97 The plaintiffs submit that the first defendant acted inconsistently by accepting the claim in the first three invoices at the first meeting of creditors, and again at the second meeting, while rejecting the claim in the other two invoices. I agree that there was an element of inconsistency in the first defendant's actions. However, given his explanation of his conduct, his inconsistency provides no adequate ground for me to interfere with the exercise of his discretions. It is probable that the first defendant would have been entitled to reject the plaintiffs' claim in respect of the other three invoices at those meetings, since those invoices were also uninformative and lacking in particularity. He decided, however, that (having admitted the plaintiffs for voting purposes with respect to those invoices at the first meeting of creditors) to do so would only antagonise the plaintiffs and could disrupt proper consideration of the proposed DOCA. I regard this decision as reasonable in the circumstances.

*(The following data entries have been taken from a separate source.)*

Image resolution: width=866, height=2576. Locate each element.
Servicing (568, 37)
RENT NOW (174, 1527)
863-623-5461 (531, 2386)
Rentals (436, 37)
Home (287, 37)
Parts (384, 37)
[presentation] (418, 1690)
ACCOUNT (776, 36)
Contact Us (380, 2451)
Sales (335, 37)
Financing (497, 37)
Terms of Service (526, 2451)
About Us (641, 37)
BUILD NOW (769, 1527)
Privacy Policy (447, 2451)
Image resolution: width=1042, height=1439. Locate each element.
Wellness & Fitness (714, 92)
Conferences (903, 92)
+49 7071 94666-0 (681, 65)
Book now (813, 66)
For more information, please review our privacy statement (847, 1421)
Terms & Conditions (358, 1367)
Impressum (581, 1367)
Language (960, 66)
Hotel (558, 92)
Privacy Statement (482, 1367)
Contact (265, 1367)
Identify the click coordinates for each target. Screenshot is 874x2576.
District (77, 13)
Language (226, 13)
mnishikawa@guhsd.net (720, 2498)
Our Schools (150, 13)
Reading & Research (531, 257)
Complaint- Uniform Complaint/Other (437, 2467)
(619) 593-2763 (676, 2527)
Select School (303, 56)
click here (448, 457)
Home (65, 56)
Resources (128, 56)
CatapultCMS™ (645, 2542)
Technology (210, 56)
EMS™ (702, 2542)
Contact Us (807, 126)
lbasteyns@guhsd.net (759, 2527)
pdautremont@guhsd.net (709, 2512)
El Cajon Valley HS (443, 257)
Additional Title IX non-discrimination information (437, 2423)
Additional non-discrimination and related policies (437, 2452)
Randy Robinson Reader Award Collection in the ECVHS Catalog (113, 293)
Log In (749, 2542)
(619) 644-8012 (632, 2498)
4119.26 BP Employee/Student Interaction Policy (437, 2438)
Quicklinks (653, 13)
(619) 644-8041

98 I therefore conclude that the first defendant's decision to reject the invoices and informal proof of debt of 22 March 2001 for voting purposes at the adjourned second meeting was a valid exercise of his discretion as chairman of the meeting under reg 5.6.26 (1), which should not be overturned by the Court. I note that if I had reached the conclusion that his decision was invalid or should be overturned, my conclusion would not affect the outcome of the votes on the motions to enter into the DOCA and to replace the first defendant as deed administrator. This is because the first defendant has given evidence, which I accept, that he would have exercised his casting vote in the same way on each of those motions, even if the plaintiffs had been admitted to vote for their full claim.